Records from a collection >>
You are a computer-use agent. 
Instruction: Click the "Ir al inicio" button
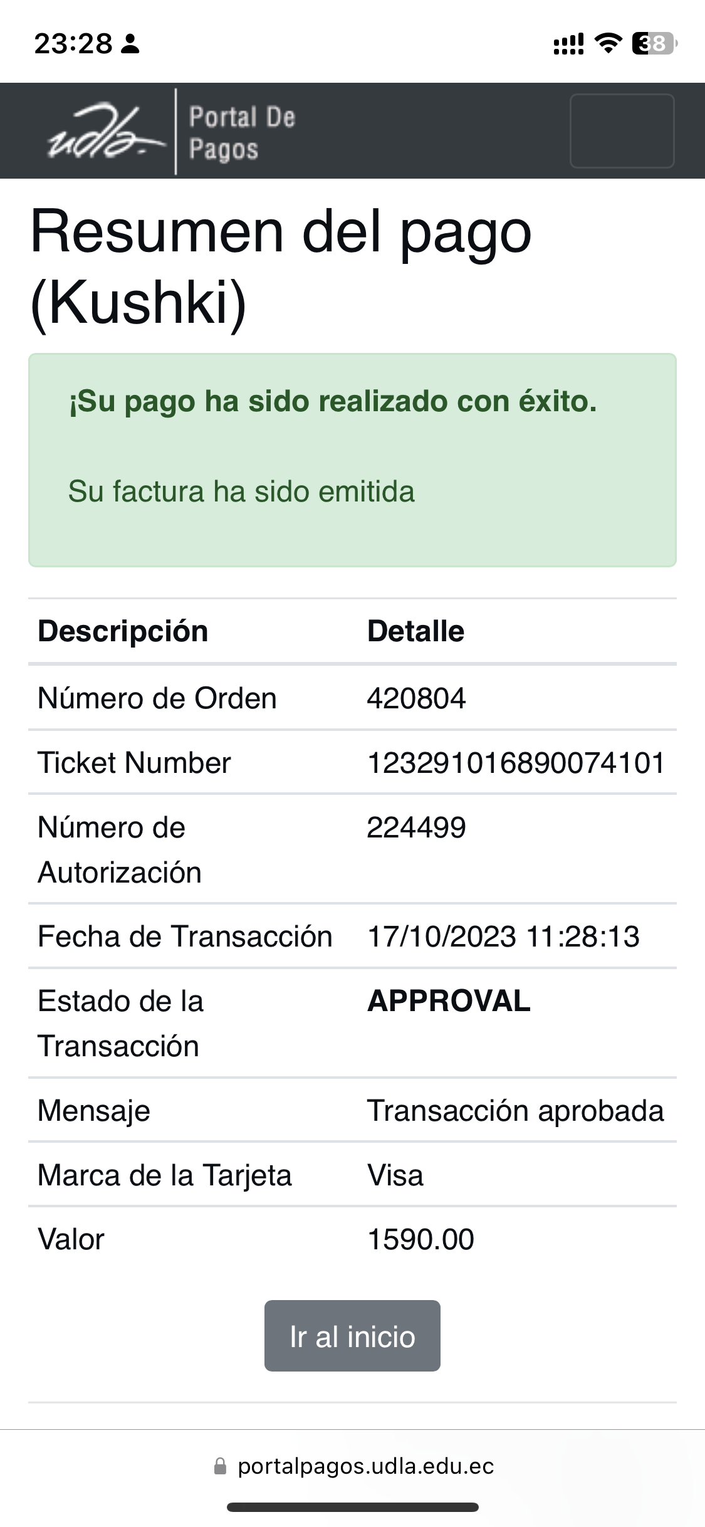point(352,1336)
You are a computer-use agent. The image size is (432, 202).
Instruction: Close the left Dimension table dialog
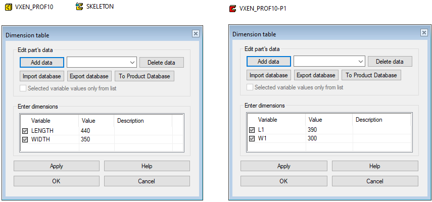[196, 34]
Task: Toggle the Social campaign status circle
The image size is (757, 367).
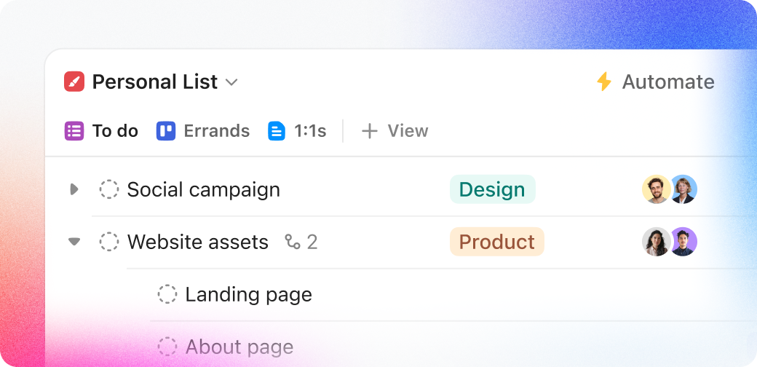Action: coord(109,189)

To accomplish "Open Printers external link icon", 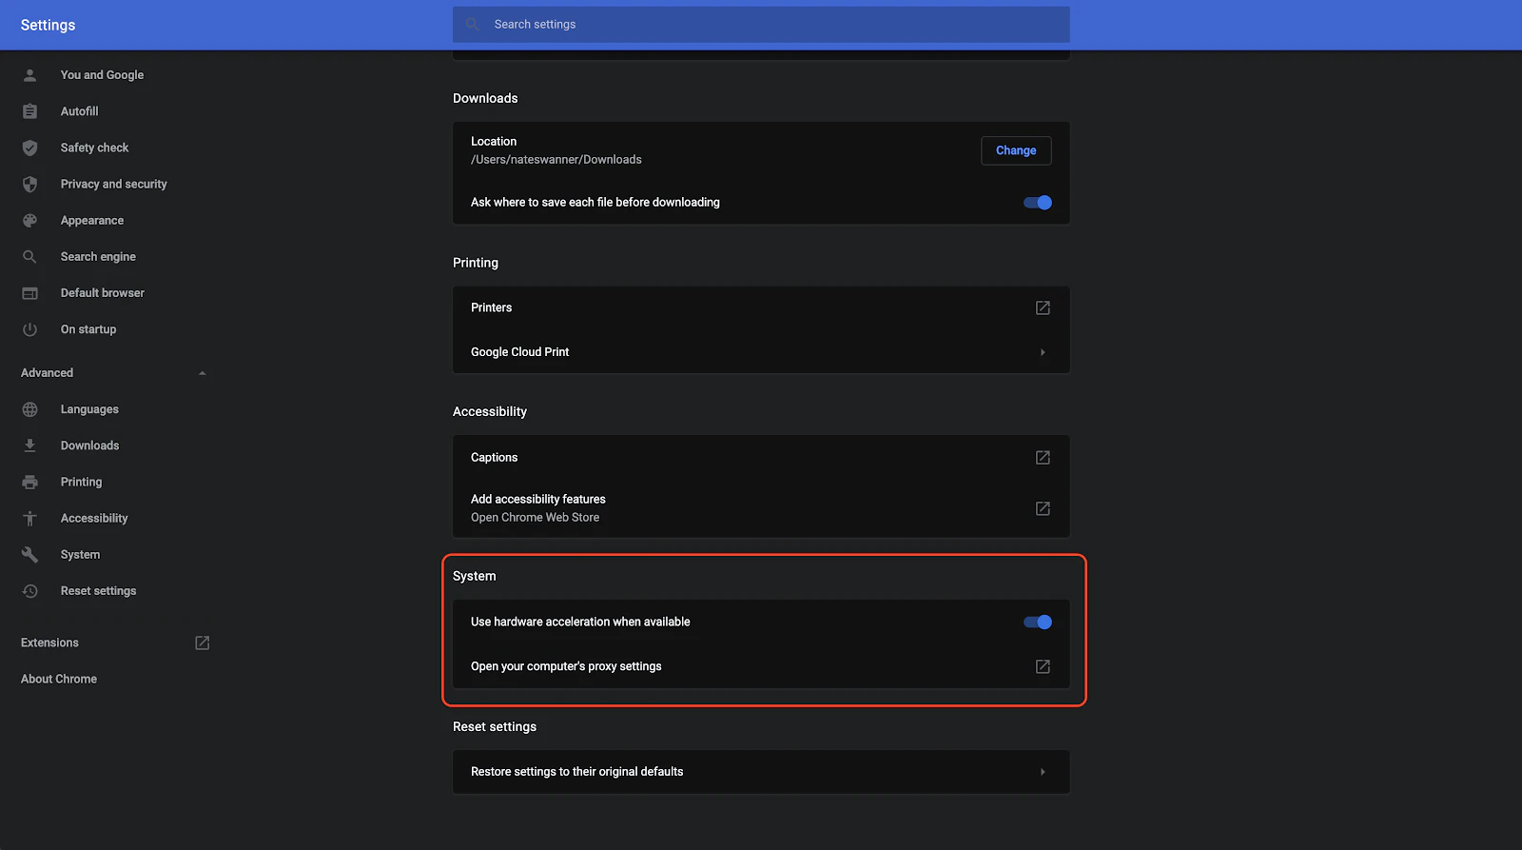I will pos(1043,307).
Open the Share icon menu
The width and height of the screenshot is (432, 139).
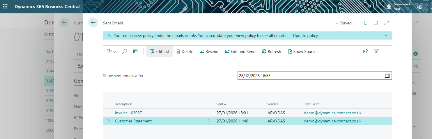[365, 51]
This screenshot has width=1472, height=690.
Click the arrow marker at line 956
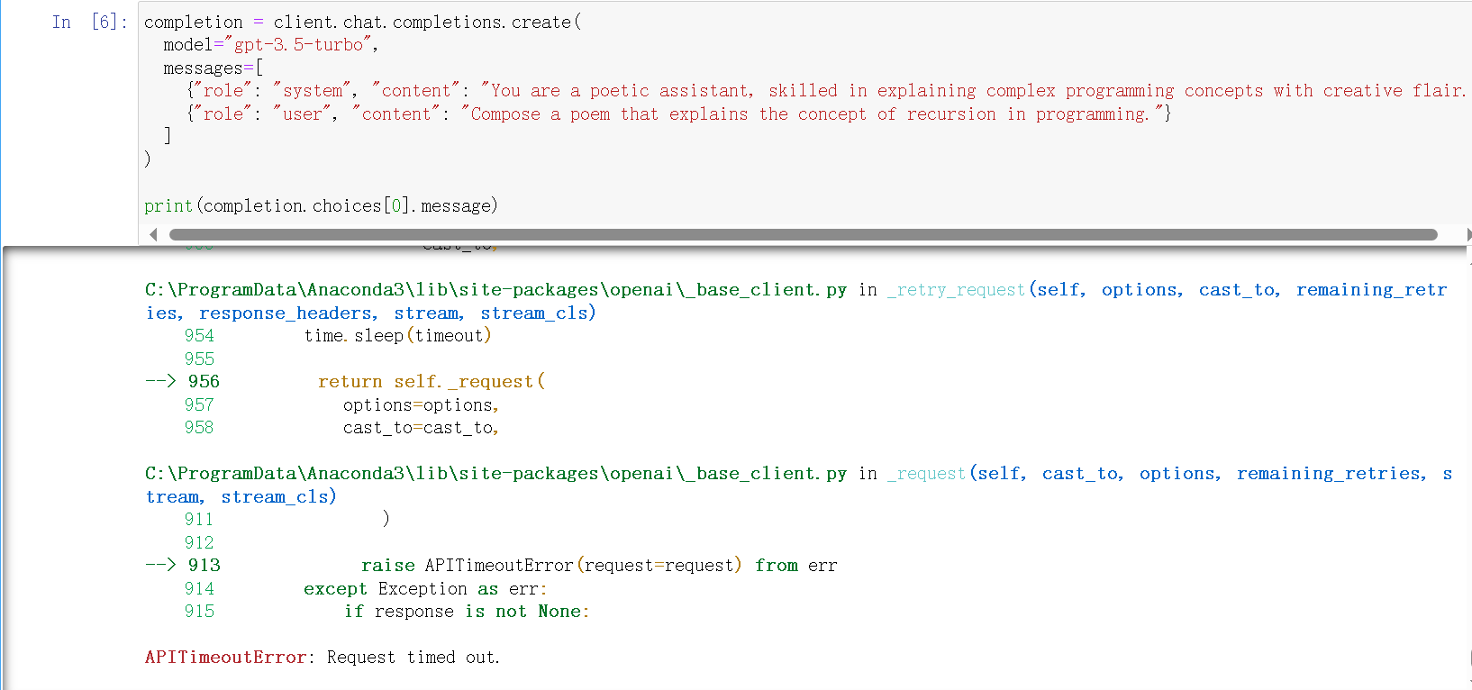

EXERCISE PROMPT >> The answer must consist of every line from the data that contains the word "computer".

SOLUTION FOR THIS TASK >>
You are a computer-use agent. 
You are a computer-use agent. The image size is (432, 202).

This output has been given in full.